Alle 11,30 di venerdì mattina Diego Armando Maradona, fuoriclasse assoluto, numero uno teorico, in piedi davanti alla vetrata con vista sul Golfo Persico, ha ricevuto la prima delle due buone notizie della giornata.
Bruno Giordano, ospite da una settimana nella sua villa, informato per telefono da un amico di Catanzaro, gli aveva annunciato che Diego era stato votato «supercampione» dai lettori del Corriere dello Sport-Stadio e da una giuria composta da Luca di Montezemolo, Gianni Petrucci, Cesare Prandelli, Deborah Compagnoni e Pietro Mennea. «Vuol dire che a distanza di anni la gente ricorda le sensazioni che ho trasmesso» , ha commentato Diego, «emozionato» . Emozionato. In una villa schiacciata dal sole, tra deserto e mare, su un’isola artificiale a forma di palma in quel posto chiamato Dubai che per gli adulti ha lo stesso effetto di New York sui bambini: un grandioso luna park ma con più condizionatori, più roccia e più sabbia.
LA PROMESSA – Il vecchio Pibe sta bene, ha superato un intervento per i calcoli, e si emoziona ancora: Napoli e l’Italia continuano a essere nostalgia, una dolce tristezza ma ancora terra di successi, seppure di carta. «Sì, Diego vuole tornare ed è pronto per allenare anche in Italia» , conferma convinto Giordano, forse sorpreso lui stesso di come l’ha trovato nei nove giorni di vacanza a Dubai. Diego dovrebbe risolvere quella grana da 38 milioni con il fisco italiano, ma almeno sa che, oltre al Fisco, non lo hanno dimenticato gli italiani, i tifosi del Napoli e di tutta Italia. Il più grande torneo messo in piedi dal Corriere dello Sport-Stadio, con la formula del tabellone tennistico stile Wimbledon, da Fangio a Pelè (sì, Diego, hai stracciato anche quel signore lì), da Merckx a Carl Lewis, si è trasformato in una formidabile cavalcata verso il successo. Mardona ha battuto negli scontri diretti lo sciatore Maier, il finlandese volante Paavo Nurmi, e poi Bolt, Agostini, Michael Jordan e, in finale, Valentino Rossi.
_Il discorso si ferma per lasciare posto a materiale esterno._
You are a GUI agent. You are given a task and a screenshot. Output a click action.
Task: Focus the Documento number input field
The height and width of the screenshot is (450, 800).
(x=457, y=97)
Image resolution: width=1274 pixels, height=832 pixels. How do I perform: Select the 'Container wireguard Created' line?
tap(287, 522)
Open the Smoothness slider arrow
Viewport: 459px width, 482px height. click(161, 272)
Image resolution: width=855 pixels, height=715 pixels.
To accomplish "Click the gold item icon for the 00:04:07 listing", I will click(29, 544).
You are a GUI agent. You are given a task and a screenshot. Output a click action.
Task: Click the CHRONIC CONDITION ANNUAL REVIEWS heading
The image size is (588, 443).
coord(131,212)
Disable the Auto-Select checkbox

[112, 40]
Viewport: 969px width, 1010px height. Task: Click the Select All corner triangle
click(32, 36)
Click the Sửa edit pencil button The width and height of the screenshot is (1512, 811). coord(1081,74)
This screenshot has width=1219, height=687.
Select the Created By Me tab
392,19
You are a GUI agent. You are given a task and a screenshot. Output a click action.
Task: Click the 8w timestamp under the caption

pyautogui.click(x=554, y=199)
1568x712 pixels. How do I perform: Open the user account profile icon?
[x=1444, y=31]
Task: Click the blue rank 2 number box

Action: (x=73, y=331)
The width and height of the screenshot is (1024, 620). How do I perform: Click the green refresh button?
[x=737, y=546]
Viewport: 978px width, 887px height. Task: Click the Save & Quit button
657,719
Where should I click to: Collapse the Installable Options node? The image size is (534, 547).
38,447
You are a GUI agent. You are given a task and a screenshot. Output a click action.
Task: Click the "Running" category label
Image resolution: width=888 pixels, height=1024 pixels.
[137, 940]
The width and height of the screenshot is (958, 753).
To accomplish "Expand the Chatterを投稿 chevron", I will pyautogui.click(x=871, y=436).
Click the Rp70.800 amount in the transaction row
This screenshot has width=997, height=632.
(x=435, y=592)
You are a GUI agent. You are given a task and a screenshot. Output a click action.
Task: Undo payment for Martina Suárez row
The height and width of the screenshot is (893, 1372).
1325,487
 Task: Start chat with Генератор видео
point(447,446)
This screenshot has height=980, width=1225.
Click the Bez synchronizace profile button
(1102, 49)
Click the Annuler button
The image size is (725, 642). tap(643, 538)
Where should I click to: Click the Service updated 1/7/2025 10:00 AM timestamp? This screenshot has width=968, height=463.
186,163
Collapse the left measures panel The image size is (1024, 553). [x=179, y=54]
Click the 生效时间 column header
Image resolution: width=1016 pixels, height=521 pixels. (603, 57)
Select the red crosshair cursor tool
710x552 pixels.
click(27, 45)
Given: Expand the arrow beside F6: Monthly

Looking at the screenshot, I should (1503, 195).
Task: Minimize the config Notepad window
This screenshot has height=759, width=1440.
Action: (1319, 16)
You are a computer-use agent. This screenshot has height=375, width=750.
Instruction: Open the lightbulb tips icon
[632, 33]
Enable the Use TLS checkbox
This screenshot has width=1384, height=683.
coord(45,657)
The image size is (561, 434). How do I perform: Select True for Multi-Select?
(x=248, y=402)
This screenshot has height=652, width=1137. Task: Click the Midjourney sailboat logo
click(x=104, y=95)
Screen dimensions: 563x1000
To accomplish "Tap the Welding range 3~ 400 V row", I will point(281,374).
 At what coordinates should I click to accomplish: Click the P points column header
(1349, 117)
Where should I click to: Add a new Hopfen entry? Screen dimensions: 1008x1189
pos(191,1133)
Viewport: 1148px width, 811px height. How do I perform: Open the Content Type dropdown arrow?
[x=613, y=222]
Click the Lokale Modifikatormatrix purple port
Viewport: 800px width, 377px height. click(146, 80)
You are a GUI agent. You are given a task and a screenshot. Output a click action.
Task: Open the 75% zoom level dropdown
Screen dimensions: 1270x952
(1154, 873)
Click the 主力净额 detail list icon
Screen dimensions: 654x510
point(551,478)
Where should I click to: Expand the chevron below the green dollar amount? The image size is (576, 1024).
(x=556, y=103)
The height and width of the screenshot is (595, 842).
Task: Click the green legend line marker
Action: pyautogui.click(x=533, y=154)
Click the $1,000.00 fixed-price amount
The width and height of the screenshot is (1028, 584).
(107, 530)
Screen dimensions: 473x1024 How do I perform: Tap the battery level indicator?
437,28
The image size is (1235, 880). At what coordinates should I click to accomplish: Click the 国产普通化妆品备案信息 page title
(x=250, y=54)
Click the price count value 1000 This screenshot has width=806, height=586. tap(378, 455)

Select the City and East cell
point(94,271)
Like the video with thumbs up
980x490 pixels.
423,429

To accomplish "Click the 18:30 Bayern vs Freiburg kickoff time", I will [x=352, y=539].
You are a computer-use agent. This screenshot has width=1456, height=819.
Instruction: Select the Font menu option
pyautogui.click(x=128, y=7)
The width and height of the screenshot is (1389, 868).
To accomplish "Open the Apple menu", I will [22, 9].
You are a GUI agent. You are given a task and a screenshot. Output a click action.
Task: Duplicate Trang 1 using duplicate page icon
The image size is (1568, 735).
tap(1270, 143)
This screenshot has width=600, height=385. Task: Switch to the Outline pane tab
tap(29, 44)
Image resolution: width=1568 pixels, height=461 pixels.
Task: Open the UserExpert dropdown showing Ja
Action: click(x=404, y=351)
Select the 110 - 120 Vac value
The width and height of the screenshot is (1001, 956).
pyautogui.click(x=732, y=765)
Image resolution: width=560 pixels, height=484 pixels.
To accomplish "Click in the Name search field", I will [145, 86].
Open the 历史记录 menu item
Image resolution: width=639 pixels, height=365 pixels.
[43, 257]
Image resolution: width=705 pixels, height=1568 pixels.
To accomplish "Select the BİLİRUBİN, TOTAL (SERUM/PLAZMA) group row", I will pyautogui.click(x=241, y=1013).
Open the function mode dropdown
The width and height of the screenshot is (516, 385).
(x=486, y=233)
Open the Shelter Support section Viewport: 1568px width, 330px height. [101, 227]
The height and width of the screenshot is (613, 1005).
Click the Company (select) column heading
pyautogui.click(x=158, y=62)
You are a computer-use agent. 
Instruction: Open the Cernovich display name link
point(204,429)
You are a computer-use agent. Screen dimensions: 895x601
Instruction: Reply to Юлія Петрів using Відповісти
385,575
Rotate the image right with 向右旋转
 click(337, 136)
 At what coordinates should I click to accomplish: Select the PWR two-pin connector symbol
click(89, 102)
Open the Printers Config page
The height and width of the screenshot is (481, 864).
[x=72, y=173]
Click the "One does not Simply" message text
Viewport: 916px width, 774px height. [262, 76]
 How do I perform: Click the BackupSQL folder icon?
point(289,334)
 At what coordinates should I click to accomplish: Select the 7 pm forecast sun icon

In realtà, leggendo una vecchia copia del giornale che Giordano gli aveva portato dall’Italia, Maradona pensava di sfidare in finale Muhammad Alì e non Valentino, ma solo per una pura questione personale.
Un giorno Diego aveva portato il padre a Las Vegas ad assistere a un incontro di pugilato con Mike Tyson, quando nel tunnel che portava negli spogliatoi, videro di fronte a loro qualcosa di enorme e scuro come un albero: Muhammad Alì. Diego trattenne il respiro, Cassius sorrise, il padre di Diego scoppiò a piangere: Alì era il Dio indomabile sceso sulla terra.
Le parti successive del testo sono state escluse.